Captain Blood: Movie Review by Brandy Isadora

By Brandy Isadora

Unless you’re a huge Errol Flynn fan, Captain Blood is not the first Flynn film I would recommend watching. Flynn’s body of work, including The Sea Hawk, The Adventures of Robin Hood, Dive Bomber and Gentleman Jim show his tremendous versatility as an actor. Captain Blood was a swashbuckling action adventure movie that offered people an escape from the Depression. The 1935 movie, which was directed by Michael Curtiz, involves pirates, sword fights, ship battles, and of course, a beautiful damsel in distress. The reason I wanted to review this film is that it catapulted the career of a little-known Australian actor and turned him into one of the most iconic Hollywood stars of all time. The movie posters speaks for themselves.

Before Captain Blood, Errol Flynn had only small parts in movies, and he was married to an actress named Lili Damita (Sean Flynn’s mother). The role of Captain Blood was originally slated for Robert Donat, but he turned down the part, paving the way for Flynn. The film also starred Olivia de Havilland as Arabella Bishop and Basil Rathbone as the conniving pirate Levasseur. Both actors would go on to film more movies with Flynn. In fact, de Havilland and Flynn made eight movies together. The chemistry between them was so intense that many thought they were having an affair, a rumor de Havilland refuted.

The plot for Captain Blood is fraught with betrayal and greed. The story takes place in the 1600’s during the height of piracy. Dr. Peter Blood (Flynn) is arrested and charged with treason against the British crown when he gives medical attention to a patron who participated in the Monmouth Rebellion. King James II sends Blood along with many other rebels to the West Indies to be sold into slavery. Arabella Bishop (de Havilland), who is the niece of the military commander of Port Royal purchases Blood and suggests that he serve as a physician to the governor. From the first moment Bishop and Blood meet, the chemistry is so strong that it is palpable. However, Blood is bound as a slave, and he is determined to free himself and the other rebels. Throughout the movie, Blood and Bishops’ feelings for each other are put to the test. In order for Blood and his men to survive they embrace piracy, which pits them against the British crown as well as Bishops’ family.

Blood and his men endure many obstacles. One of the most memorable fights is between Blood and Captain Levasseur (Rathbone). Rathbone was actually a skilled swordsman, and Flynn was exceptionally graceful and could handle the physical demands of the role. The final ship battle is also noteworthy because some of those shots were taken from the 1924 version of The Sea Hawk.  Miniatures and process shots were also used to create the epic sea battle.

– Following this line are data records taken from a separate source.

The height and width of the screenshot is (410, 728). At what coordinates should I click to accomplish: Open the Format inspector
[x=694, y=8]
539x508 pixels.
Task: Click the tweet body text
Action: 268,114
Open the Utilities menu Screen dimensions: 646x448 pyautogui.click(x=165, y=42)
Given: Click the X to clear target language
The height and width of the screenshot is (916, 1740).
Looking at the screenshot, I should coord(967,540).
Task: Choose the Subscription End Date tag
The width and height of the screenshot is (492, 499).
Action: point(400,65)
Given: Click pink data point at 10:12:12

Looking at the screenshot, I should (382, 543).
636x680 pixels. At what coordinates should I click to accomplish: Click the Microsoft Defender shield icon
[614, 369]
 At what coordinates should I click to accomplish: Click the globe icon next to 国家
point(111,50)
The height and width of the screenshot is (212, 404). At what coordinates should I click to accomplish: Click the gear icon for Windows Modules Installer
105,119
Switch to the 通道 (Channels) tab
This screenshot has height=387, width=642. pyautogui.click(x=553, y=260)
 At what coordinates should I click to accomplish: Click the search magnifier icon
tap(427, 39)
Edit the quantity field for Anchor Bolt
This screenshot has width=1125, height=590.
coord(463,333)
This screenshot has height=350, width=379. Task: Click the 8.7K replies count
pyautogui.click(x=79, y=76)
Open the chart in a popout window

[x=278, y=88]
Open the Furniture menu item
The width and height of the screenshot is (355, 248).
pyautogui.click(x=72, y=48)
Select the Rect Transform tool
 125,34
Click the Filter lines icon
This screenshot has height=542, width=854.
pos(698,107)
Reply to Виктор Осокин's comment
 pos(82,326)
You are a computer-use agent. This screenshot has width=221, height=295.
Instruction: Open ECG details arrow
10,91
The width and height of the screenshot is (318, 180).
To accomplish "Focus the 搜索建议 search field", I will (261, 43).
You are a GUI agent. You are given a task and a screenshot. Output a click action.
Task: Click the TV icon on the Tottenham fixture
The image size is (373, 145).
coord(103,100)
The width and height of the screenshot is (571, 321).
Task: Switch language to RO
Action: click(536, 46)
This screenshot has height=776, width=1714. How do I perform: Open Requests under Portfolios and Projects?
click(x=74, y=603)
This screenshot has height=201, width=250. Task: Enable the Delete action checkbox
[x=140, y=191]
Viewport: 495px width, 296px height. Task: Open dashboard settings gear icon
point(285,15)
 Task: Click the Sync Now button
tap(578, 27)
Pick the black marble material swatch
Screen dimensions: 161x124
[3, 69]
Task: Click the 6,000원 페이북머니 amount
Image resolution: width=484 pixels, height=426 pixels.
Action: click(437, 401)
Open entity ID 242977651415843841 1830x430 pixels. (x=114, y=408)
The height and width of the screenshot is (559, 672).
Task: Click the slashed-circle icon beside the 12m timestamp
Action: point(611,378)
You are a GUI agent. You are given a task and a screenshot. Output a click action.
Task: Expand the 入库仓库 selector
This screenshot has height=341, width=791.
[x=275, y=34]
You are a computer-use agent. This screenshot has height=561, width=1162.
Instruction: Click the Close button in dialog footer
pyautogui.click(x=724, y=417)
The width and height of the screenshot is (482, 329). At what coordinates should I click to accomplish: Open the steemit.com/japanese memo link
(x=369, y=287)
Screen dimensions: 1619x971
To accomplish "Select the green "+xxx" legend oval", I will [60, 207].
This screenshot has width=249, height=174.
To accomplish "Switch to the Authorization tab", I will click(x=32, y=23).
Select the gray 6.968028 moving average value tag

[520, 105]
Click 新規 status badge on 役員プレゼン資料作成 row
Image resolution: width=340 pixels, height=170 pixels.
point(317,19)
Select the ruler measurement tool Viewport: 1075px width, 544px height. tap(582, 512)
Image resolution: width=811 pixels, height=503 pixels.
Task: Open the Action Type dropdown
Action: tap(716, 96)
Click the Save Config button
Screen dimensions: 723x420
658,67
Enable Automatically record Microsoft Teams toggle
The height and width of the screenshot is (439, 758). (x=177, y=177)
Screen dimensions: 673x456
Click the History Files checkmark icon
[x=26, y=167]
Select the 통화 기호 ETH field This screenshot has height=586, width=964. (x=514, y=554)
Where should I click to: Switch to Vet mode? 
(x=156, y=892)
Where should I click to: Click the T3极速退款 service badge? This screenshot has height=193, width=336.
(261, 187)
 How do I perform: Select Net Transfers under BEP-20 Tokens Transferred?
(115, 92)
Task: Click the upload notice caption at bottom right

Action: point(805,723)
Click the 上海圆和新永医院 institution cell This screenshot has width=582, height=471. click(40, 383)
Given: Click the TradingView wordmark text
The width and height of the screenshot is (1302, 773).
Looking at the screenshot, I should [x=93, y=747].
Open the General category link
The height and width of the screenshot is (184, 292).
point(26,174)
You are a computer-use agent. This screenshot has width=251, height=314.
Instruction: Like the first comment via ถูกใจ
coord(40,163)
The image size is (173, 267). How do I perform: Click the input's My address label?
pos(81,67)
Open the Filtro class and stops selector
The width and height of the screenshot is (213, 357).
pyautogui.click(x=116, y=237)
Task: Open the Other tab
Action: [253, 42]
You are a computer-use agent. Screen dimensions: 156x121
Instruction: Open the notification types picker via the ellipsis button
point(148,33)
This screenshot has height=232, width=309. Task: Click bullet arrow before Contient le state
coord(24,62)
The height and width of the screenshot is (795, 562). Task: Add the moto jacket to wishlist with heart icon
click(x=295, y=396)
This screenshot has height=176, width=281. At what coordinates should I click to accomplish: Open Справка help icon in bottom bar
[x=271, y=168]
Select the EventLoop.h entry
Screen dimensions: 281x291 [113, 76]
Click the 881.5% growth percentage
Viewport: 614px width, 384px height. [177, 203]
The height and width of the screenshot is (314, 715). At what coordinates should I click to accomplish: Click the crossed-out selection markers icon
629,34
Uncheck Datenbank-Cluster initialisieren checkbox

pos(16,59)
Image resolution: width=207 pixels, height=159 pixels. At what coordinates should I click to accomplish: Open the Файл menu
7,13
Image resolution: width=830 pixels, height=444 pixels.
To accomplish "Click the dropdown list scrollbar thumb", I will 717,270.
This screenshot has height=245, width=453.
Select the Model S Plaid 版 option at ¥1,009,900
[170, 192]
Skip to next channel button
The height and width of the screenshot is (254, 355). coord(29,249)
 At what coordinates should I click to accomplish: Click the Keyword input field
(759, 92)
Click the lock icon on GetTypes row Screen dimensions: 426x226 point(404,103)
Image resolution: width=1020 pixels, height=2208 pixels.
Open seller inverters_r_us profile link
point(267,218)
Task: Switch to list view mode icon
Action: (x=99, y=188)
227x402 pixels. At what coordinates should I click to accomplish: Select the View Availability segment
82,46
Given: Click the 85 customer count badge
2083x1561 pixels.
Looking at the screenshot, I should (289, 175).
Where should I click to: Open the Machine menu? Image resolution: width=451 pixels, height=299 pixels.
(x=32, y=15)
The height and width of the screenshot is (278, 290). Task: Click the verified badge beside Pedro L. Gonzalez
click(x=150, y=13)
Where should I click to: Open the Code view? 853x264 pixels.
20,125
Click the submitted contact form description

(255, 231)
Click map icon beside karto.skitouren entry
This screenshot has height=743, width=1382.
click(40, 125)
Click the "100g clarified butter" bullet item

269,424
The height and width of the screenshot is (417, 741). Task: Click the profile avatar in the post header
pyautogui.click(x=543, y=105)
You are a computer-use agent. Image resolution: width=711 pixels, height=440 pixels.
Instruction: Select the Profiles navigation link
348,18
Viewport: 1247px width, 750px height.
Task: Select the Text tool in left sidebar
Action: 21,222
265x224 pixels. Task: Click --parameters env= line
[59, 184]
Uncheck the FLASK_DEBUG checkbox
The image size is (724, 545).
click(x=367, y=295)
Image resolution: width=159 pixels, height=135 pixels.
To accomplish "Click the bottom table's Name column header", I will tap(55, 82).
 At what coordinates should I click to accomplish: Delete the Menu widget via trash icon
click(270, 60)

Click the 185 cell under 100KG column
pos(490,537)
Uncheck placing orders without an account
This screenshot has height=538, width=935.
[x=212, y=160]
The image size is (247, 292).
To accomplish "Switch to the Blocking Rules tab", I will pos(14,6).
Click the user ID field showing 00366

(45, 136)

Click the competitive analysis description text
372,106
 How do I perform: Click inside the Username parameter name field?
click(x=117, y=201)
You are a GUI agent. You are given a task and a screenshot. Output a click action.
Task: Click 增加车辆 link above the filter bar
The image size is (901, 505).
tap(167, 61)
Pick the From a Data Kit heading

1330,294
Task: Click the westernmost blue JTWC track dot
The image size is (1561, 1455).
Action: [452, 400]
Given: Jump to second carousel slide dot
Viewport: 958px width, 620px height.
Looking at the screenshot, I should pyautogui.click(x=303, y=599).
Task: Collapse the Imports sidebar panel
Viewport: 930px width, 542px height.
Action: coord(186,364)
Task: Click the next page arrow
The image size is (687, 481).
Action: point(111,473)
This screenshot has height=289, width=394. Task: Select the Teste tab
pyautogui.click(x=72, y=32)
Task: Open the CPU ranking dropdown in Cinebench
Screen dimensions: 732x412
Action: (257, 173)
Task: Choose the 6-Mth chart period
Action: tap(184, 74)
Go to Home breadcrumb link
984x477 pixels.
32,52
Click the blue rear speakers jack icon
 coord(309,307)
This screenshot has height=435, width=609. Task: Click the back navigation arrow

It is not very often that a major studio hires lesser-known actors to play lead roles, but in this case Warner Bros Pictures made cinematic history. In addition to being a commercial success, the film made nineteen-year-old de Havilland and Flynn two of Hollywood’s biggest stars. Because Flynn was so attractive and suave, his looks often overshadowed his acting. Yet, Flynn was an incredible actor. Though Captain Blood doesn’t show the breadth of his talent, Flynn had the charisma and a way of commanding the scene.

People who love and have loved Errol Flynn are huge fans of Captain Blood. Films are like time capsules. We can go back at any time and watch Flynn and de Havilland at the very beginning of their careers when they were both just young actors with a lot of promise. The 1935 black and white film is entertaining and it was paired with an incredible symphonic music score. Austrian composer Erich Wolfgang Korngold composed and arranged the music in a mere three weeks. Due to the time constraints, he used some material from Franz Liszt’s symphonies, so Korngold only took credit for the arrangement of the music.

Many movies, even great ones, have become forgotten and lost just from the sheer number of films that Hollywood has produced. Most likely Captain Blood will not suffer from that fate because of all the fans that fell in love with the actors in this film. Because I was a child of the nineties, I knew who Errol Flynn was but I was not familiar with his movies. Years later, when my parents started their movie poster museum, I had the honor of meeting Errol Flynn’s daughter, Rory. She was incredibly kind and she spent one evening at my parent’s gallery sharing great stories about her father. Like her father, Rory has acted and she is also a writer and photographer. In 2006 she published The Baron of Mulholland: A Daughter Remembers Errol Flynn. I’m grateful to both Rory and my mother for exposing me to Errol Flynn’s work and sharing stories about him. Errol Flynn had a zest for life and it showed in his acting. He was one of Hollywood’s greatest icons and the world will not be the same without him.